EDA and ETL Convention
Exploratory Data Analysis (EDA)
EDA should be a fun and liberal process 😇 but it’s also important to have a structured approach to ensure a comprehensive understanding of the dataset. This template provides a systematic guide for conducting EDA and preparing the data for further analysis or modeling.
0. Mount Google Drive
First, you need to mount your Google Drive to the Colab environment. This will allow you to access files stored in your Google Drive.
from google.colab import drive
drive.mount('/content/drive')Running this code will prompt you to authorize access to your Google Drive. Follow the link provided, select your Google account, and copy the authorization code back into the Colab prompt.
0.1. Set Directory to a Specific Folder
Once your Google Drive is mounted, you can set the working directory to a specific folder within your Google Drive. For example, if you have a folder named MyFolder in your MyDrive, you can set the directory as follows:
import os
# Set the directory to a specific folder in your Google Drive
os.chdir('/content/drive/MyDrive/MyFolder')

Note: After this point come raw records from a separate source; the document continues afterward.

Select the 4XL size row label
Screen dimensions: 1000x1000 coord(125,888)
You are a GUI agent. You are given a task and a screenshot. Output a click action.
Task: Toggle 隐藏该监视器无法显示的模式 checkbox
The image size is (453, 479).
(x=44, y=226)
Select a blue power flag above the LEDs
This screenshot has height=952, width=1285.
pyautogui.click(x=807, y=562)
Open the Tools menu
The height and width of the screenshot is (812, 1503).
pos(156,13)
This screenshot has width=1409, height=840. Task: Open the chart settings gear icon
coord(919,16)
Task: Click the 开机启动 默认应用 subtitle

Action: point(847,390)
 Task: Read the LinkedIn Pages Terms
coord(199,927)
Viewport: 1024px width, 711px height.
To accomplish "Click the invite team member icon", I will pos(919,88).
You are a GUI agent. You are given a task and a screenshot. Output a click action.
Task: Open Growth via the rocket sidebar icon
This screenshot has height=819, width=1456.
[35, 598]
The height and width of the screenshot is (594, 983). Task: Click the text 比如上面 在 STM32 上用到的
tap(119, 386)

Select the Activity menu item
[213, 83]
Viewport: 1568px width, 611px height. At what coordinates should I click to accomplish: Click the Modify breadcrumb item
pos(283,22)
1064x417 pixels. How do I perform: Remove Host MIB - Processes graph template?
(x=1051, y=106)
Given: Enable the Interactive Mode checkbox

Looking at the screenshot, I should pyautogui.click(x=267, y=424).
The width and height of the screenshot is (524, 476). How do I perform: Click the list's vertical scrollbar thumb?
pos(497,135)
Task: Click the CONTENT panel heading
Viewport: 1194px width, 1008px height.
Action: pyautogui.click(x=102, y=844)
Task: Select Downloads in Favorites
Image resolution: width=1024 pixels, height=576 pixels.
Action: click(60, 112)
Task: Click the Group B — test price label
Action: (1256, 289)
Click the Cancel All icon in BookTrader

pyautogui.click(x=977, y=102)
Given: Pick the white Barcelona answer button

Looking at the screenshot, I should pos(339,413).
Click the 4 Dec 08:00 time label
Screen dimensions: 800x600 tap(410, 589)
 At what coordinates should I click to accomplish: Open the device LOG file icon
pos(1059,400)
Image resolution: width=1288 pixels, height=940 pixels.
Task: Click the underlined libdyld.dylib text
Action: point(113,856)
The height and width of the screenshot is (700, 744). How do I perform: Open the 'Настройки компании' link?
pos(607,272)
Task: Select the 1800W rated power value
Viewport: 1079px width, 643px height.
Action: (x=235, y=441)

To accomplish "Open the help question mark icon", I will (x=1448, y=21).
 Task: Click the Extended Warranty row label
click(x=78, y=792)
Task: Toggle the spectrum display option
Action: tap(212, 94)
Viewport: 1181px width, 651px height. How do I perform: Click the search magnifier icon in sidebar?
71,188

# Verify the current working directory
print(os.getcwd())This code changes the current working directory to MyFolder within your Google Drive and prints the current working directory to confirm the change.
1. Data Loading and Initial Inspection
1.1 Import Libraries
Start by importing the necessary libraries for data manipulation and visualization.
import pandas as pd
import numpy as np
import matplotlib.pyplot as plt
import seaborn as sns1.2 Load the Data
Load your dataset into a Pandas DataFrame.
df = pd.read_csv('your_dataset.csv')1.3 Initial Inspection
Inspect the first few rows, data types, and basic statistics.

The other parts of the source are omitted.